* [Your goal]: Each entry should be written out once more, exactly as given below.

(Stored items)
========================================================================

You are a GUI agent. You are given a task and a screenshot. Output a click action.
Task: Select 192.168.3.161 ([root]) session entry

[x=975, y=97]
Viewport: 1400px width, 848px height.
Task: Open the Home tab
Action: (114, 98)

========================================================================

* [Result of the exercise]:
You are a GUI agent. You are given a task and a screenshot. Output a click action.
Task: Select 192.168.3.161 ([root]) session entry

[x=975, y=97]
Viewport: 1400px width, 848px height.
Task: Open the Home tab
Action: (114, 98)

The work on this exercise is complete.